[start]

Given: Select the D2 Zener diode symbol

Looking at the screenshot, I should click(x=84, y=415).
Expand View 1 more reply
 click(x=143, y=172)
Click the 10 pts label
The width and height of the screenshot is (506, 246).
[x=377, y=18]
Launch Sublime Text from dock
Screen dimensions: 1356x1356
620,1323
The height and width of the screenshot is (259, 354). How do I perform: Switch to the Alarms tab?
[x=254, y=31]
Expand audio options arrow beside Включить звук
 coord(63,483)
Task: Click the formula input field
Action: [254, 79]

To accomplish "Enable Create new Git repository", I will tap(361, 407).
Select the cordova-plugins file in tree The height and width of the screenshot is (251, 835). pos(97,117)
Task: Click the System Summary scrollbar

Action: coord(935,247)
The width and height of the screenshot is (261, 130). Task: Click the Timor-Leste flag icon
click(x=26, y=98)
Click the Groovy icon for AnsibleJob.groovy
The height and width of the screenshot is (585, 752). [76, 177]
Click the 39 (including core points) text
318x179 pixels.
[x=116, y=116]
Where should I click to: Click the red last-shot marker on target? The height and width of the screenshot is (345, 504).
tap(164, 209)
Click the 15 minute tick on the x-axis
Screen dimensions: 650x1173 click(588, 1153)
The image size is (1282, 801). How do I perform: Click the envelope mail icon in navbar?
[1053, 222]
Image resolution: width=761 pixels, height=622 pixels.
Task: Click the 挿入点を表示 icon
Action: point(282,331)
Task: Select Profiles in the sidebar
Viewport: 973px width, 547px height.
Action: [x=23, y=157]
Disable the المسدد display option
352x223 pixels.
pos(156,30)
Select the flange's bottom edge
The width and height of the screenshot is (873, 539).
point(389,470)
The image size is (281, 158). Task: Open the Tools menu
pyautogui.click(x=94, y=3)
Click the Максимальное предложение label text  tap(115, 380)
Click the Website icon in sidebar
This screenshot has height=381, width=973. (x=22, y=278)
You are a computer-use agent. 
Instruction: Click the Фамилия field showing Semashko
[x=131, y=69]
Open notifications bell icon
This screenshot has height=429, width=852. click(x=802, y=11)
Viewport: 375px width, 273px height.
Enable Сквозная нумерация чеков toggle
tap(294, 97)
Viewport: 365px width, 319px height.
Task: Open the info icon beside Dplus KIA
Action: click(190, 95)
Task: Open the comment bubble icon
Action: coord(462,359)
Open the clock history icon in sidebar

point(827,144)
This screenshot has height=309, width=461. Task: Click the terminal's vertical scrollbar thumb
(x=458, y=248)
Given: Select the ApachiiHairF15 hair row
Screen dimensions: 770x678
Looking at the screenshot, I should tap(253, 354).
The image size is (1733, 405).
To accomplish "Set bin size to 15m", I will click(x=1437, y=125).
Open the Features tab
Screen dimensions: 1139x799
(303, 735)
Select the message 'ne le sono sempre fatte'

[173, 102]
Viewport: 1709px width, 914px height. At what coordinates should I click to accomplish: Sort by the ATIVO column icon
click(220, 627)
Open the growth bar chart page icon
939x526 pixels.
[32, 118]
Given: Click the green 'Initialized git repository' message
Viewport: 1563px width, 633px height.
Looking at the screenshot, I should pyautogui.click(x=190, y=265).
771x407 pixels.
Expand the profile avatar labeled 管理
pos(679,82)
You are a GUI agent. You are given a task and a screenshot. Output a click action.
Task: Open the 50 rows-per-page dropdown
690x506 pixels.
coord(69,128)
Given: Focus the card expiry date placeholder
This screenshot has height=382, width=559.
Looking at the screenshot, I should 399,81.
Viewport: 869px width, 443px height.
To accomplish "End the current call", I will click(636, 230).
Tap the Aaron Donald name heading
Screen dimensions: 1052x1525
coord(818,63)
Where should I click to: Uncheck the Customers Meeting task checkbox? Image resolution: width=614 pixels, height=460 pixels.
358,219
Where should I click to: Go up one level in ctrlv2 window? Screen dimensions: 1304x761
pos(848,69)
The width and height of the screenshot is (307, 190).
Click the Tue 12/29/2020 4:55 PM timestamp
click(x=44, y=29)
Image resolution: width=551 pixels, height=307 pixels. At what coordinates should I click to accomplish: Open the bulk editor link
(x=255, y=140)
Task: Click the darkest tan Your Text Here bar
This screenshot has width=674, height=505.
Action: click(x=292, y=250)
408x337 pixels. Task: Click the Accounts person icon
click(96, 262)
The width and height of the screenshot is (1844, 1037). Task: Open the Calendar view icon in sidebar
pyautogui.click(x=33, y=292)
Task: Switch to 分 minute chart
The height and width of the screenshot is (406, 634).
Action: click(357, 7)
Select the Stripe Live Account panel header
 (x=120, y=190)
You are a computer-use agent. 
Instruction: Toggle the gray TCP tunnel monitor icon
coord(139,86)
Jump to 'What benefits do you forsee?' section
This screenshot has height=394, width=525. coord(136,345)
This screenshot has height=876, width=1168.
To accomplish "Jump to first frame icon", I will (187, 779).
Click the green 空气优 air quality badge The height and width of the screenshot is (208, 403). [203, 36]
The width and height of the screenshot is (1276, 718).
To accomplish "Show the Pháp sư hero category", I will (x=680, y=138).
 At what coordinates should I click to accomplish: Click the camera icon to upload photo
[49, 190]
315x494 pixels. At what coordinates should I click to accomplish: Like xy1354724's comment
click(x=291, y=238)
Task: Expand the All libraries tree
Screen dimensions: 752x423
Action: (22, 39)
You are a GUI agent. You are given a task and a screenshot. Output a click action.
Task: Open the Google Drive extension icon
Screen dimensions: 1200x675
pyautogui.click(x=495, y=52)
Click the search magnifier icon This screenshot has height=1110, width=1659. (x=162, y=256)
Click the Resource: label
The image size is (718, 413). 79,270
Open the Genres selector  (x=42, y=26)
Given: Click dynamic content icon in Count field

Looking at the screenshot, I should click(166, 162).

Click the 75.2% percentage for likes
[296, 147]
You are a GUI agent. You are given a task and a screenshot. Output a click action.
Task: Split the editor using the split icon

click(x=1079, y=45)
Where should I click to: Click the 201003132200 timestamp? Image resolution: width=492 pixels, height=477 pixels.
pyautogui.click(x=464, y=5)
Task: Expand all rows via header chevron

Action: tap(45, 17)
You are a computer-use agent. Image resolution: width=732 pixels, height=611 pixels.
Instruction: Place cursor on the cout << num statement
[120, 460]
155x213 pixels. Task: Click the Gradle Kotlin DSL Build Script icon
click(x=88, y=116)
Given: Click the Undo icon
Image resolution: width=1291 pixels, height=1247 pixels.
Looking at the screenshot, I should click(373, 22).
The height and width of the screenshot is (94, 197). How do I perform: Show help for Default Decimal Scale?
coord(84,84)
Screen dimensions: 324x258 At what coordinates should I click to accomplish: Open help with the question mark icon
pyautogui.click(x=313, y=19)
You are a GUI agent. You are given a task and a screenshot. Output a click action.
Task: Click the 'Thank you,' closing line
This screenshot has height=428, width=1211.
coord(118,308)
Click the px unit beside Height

[end]

List each line of the material above that contains the string "rows". Case counts.

Task: Open the 50 rows-per-page dropdown
Task: Expand all rows via header chevron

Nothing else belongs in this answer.